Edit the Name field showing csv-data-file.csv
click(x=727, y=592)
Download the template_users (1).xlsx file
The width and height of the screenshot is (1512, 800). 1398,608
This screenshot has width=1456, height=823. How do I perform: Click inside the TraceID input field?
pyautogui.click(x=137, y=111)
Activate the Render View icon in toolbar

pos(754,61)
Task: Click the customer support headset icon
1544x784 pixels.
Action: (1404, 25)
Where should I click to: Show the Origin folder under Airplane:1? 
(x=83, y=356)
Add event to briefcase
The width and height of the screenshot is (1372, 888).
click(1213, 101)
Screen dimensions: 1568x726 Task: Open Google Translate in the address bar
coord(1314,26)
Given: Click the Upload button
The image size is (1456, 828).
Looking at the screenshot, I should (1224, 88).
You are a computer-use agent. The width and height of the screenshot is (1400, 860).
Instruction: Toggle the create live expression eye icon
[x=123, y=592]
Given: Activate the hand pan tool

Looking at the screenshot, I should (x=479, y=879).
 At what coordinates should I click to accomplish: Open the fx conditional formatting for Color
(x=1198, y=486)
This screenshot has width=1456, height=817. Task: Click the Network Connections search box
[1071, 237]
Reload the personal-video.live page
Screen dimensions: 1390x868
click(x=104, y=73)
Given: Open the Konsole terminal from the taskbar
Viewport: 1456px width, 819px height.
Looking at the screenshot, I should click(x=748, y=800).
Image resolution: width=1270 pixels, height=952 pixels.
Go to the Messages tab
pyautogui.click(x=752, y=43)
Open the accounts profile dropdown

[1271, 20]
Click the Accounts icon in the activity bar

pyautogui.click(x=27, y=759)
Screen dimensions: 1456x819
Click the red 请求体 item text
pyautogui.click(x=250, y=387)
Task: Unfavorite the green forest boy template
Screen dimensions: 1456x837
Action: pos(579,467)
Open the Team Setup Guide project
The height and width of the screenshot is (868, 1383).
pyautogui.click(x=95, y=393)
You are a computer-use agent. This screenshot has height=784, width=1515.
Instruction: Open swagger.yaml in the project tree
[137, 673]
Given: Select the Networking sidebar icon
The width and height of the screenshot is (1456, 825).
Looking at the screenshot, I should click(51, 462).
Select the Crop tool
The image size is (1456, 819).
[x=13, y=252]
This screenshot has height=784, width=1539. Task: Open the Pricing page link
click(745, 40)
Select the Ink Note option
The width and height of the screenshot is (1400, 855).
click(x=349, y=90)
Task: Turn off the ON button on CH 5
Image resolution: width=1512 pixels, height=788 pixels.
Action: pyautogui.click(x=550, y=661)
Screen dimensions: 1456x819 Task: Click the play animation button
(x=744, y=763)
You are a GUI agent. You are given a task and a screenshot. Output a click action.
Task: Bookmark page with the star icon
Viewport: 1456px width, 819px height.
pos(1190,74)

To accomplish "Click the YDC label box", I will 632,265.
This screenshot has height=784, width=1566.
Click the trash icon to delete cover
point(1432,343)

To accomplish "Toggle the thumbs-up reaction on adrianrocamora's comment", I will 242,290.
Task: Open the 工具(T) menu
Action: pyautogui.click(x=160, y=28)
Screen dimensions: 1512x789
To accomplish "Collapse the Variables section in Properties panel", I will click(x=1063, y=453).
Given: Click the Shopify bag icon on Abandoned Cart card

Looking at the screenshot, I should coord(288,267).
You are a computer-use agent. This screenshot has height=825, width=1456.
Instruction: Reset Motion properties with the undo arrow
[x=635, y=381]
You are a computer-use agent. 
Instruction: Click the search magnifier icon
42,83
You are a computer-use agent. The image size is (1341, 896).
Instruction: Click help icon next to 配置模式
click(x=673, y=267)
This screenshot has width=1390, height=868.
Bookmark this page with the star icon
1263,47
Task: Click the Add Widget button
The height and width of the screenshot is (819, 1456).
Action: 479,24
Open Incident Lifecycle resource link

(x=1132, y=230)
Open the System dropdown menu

★ ★ ★ ★ ★ ★ ★

# INSTRUCTIONS TO FOLLOW
Transcribe every record above exactly.

# OUTPUT FOR THIS EXERCISE
Edit the Name field showing csv-data-file.csv
click(x=727, y=592)
Download the template_users (1).xlsx file
The width and height of the screenshot is (1512, 800). 1398,608
This screenshot has width=1456, height=823. How do I perform: Click inside the TraceID input field?
pyautogui.click(x=137, y=111)
Activate the Render View icon in toolbar

pos(754,61)
Task: Click the customer support headset icon
1544x784 pixels.
Action: (1404, 25)
Where should I click to: Show the Origin folder under Airplane:1? 
(x=83, y=356)
Add event to briefcase
The width and height of the screenshot is (1372, 888).
click(1213, 101)
Screen dimensions: 1568x726 Task: Open Google Translate in the address bar
coord(1314,26)
Given: Click the Upload button
The image size is (1456, 828).
Looking at the screenshot, I should (1224, 88).
You are a computer-use agent. The width and height of the screenshot is (1400, 860).
Instruction: Toggle the create live expression eye icon
[x=123, y=592]
Given: Activate the hand pan tool

Looking at the screenshot, I should (x=479, y=879).
 At what coordinates should I click to accomplish: Open the fx conditional formatting for Color
(x=1198, y=486)
This screenshot has width=1456, height=817. Task: Click the Network Connections search box
[1071, 237]
Reload the personal-video.live page
Screen dimensions: 1390x868
click(x=104, y=73)
Given: Open the Konsole terminal from the taskbar
Viewport: 1456px width, 819px height.
Looking at the screenshot, I should click(x=748, y=800).
Image resolution: width=1270 pixels, height=952 pixels.
Go to the Messages tab
pyautogui.click(x=752, y=43)
Open the accounts profile dropdown

[1271, 20]
Click the Accounts icon in the activity bar

pyautogui.click(x=27, y=759)
Screen dimensions: 1456x819
Click the red 请求体 item text
pyautogui.click(x=250, y=387)
Task: Unfavorite the green forest boy template
Screen dimensions: 1456x837
Action: pos(579,467)
Open the Team Setup Guide project
The height and width of the screenshot is (868, 1383).
pyautogui.click(x=95, y=393)
You are a computer-use agent. This screenshot has height=784, width=1515.
Instruction: Open swagger.yaml in the project tree
[137, 673]
Given: Select the Networking sidebar icon
The width and height of the screenshot is (1456, 825).
Looking at the screenshot, I should click(51, 462).
Select the Crop tool
The image size is (1456, 819).
[x=13, y=252]
This screenshot has height=784, width=1539. Task: Open the Pricing page link
click(745, 40)
Select the Ink Note option
The width and height of the screenshot is (1400, 855).
click(x=349, y=90)
Task: Turn off the ON button on CH 5
Image resolution: width=1512 pixels, height=788 pixels.
Action: pyautogui.click(x=550, y=661)
Screen dimensions: 1456x819 Task: Click the play animation button
(x=744, y=763)
You are a GUI agent. You are given a task and a screenshot. Output a click action.
Task: Bookmark page with the star icon
Viewport: 1456px width, 819px height.
pos(1190,74)

To accomplish "Click the YDC label box", I will 632,265.
This screenshot has height=784, width=1566.
Click the trash icon to delete cover
point(1432,343)

To accomplish "Toggle the thumbs-up reaction on adrianrocamora's comment", I will 242,290.
Task: Open the 工具(T) menu
Action: pyautogui.click(x=160, y=28)
Screen dimensions: 1512x789
To accomplish "Collapse the Variables section in Properties panel", I will click(x=1063, y=453).
Given: Click the Shopify bag icon on Abandoned Cart card

Looking at the screenshot, I should coord(288,267).
You are a computer-use agent. This screenshot has height=825, width=1456.
Instruction: Reset Motion properties with the undo arrow
[x=635, y=381]
You are a computer-use agent. 
Instruction: Click the search magnifier icon
42,83
You are a computer-use agent. The image size is (1341, 896).
Instruction: Click help icon next to 配置模式
click(x=673, y=267)
This screenshot has width=1390, height=868.
Bookmark this page with the star icon
1263,47
Task: Click the Add Widget button
The height and width of the screenshot is (819, 1456).
Action: 479,24
Open Incident Lifecycle resource link

(x=1132, y=230)
Open the System dropdown menu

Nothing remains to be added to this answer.